Thursday, May 19, 2011

Climate Skeptic's Debunked Report Exposes How the Denial Industry Works

An infamous 2005 report commissioned by skeptic politicians in the House of Representatives now appears to have been fully and officially debunked.

The paper, which was authored by an ostensibly "independent" statistician, Edward Wegman, purported to reveal that the famous hockey stick graph was flawed, and that climate scientists were mired in lazy groupthink.

Needless to say, it soon became a classic in the climate skeptic cannon. However, much of the study was plagiarized, falsified, and was likely never subjected to peer review.

As a result, the journal that published it has retracted the study, and its findings have been rendered moot.

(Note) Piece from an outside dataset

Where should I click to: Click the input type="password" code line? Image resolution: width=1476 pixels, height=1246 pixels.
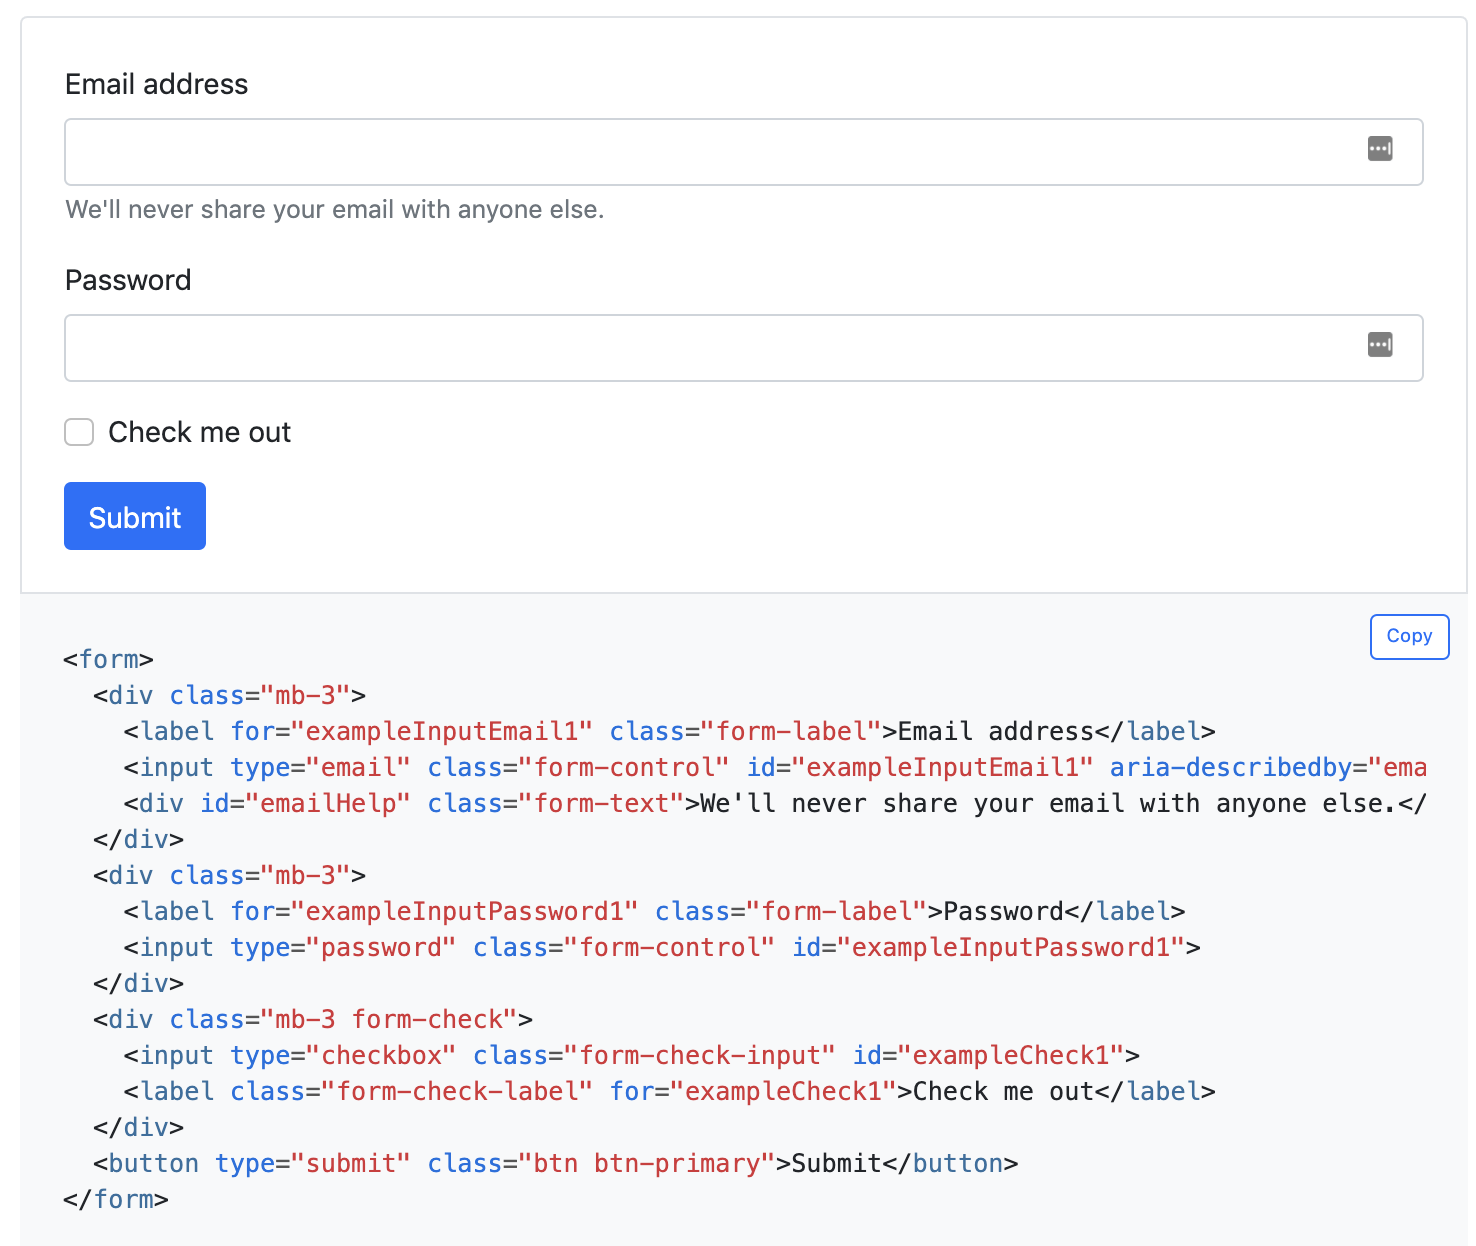[660, 948]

Yet it remains useful in one regard: The whole debacle helps illuminate how the so-called 'denial industry' operates, and why hits like this will help dismantle it. 

That denial industry, to employ a term used by the professor Anthony Lieserowitz, the director of the Yale Project on Climate Change Communication, is the conglomeration of industry, media, and politicians who all have an interest in publicizing doubt about climate change. Companies like Exxon and Koch Industries fund think tanks and political advocacy groups that conveniently publish papers skeptical of climate change and protest climate policy.

These papers and deeds then get picked up by sympathetic pundits and media outlets, and the doubt is effectively promulgated. It's one of the main reasons many Americans remain skeptical about climate change.